Al final preferí dejar pasar el asunto para no dañar la noche. Sabía que era probablemente la última noche del año (y de mi vida) en que disfrutaría la compañía de Christian, y no quería que nos peleáramos por algo así. Aparte había un asunto más serio e importante que tratar: su salud. Me mostró sus exámenes y efectivamente no tenía VIH. Con respecto al VPH, dijo que no había exámenes de sangre para hombres y que se lo detectaron más bien por síntomas físicos. Lo busqué por internet, y era verdad. Le pregunté cómo se sentía y me dijo que mejor que antes, pero que igual debe esperar hasta mayo del 2016 para descartar completamente la posibilidad de VIH y recién ahí podrá respirar tranquilo.
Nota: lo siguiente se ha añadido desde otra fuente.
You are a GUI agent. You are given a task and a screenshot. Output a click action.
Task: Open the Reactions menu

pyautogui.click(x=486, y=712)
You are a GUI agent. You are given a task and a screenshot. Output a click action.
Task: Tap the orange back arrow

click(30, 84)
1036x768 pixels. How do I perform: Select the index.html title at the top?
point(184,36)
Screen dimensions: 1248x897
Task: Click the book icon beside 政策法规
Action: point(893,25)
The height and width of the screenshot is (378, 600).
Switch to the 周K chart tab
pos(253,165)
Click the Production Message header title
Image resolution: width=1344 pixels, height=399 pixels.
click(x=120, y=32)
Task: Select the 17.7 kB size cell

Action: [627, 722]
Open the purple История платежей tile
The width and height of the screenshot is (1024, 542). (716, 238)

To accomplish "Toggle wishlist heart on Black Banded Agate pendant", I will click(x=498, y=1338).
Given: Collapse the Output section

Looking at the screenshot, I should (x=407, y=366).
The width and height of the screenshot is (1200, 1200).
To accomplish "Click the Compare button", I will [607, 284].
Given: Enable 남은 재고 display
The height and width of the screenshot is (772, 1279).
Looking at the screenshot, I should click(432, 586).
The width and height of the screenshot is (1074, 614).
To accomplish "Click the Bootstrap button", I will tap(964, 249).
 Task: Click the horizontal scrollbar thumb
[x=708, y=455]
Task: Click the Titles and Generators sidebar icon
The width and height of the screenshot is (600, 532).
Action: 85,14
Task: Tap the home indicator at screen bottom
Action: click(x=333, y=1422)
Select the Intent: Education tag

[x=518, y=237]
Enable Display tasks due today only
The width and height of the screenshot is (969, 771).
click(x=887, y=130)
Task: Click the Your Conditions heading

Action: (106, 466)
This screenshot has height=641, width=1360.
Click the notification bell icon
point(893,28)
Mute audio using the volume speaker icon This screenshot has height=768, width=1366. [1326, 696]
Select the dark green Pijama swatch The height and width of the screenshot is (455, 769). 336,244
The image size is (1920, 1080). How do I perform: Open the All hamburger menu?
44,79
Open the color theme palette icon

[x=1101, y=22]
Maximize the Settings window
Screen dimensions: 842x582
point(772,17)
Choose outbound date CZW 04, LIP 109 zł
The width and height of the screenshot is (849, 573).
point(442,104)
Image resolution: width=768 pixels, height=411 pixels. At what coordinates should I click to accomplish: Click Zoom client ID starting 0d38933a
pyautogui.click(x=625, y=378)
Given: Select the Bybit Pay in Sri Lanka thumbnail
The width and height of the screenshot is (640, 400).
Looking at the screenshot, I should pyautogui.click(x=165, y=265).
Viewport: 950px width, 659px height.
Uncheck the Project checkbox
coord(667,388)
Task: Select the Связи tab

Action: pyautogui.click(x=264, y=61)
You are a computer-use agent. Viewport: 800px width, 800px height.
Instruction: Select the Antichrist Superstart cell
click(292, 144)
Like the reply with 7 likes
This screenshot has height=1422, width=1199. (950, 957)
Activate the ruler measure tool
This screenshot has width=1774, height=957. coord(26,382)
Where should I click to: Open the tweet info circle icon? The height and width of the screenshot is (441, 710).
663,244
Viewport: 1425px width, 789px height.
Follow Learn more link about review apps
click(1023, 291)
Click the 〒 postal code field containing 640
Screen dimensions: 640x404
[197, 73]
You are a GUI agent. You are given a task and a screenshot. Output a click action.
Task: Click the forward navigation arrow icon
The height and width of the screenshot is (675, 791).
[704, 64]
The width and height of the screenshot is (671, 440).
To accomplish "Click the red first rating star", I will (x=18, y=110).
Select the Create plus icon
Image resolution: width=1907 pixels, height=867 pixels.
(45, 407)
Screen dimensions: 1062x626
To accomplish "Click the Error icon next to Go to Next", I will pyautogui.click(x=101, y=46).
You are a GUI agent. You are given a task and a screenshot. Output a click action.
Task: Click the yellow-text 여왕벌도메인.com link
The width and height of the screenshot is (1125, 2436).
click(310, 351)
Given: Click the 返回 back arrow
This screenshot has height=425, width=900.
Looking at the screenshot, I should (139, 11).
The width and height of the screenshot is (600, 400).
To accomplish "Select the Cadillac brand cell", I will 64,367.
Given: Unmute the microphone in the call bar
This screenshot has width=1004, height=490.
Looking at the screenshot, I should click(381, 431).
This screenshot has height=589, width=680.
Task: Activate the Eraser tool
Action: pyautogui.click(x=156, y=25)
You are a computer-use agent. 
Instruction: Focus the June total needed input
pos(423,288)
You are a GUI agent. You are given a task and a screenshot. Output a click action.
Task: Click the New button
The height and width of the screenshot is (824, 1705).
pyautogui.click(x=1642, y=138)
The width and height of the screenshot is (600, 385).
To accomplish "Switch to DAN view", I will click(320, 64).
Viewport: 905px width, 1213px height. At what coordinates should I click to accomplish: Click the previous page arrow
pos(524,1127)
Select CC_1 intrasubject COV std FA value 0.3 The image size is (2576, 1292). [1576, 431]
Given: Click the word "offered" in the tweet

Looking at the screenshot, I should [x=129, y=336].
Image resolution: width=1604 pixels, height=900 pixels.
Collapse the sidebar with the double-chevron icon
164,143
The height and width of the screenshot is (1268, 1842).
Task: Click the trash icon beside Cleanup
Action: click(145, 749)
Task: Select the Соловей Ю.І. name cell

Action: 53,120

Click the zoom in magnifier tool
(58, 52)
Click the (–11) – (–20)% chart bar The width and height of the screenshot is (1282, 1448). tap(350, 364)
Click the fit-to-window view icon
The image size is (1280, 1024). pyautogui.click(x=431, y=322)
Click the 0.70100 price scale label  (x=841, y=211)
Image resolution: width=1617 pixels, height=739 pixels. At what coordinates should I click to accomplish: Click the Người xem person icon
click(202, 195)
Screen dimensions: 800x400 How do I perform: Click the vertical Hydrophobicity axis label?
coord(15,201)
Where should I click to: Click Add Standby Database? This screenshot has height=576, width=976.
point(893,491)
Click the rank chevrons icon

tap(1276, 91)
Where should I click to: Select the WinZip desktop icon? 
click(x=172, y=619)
Lo llevé a mi cuarto, nos abrazamos, y empezamos a hablar de cómo serán sus relaciones ahora. Le dije que, en caso de salir positivo en VIH, no debía aislarse ni negarse la posibilidad de tener algo con alguien. Él, como era natural, estaba reacio a eso y dijo que le preocupaba mucho contagiar a alguien, y que estaba considerando la posibilidad de quedarse solo para siempre. Es comprensible su pensar, aunque en realidad él ya tenía ese tipo de pensamientos mucho antes de saber que podría tener una enfermedad. Al igual que yo, su sexualidad y la situación de su vida en general le ha hecho pensar muchas veces que terminará solo en la vida.

Traté de hacerle entender que eso no es el fin del mundo y que debe darse la oportunidad de querer y dejarse querer. Me preguntó que qué haría en su posición, si fuese yo el infectado. Le fui sincero y le dije que si hubiera sido más joven, habría considerado hasta el suicidio; pero que ya no era el caso; que ahora aceptaría la posibilidad de que alguien quiera estar conmigo a pesar de que yo tenga alguna enfermedad. No creo haberlo convencido, pero por lo menos traté.

Luego de eso, por fin lo que queríamos: besos y caricias. Las caricias, con ropa obviamente. Y los besos: sequitos, sin lengua, solo superficiales.

Uff, son las 3:30 de la mañana y ya debo dormir porque debo madrugar para el trabajo. En otro post continuaré con la historia, aunque ya se imaginarán como termina.

Good night…o good morning, mejor dicho.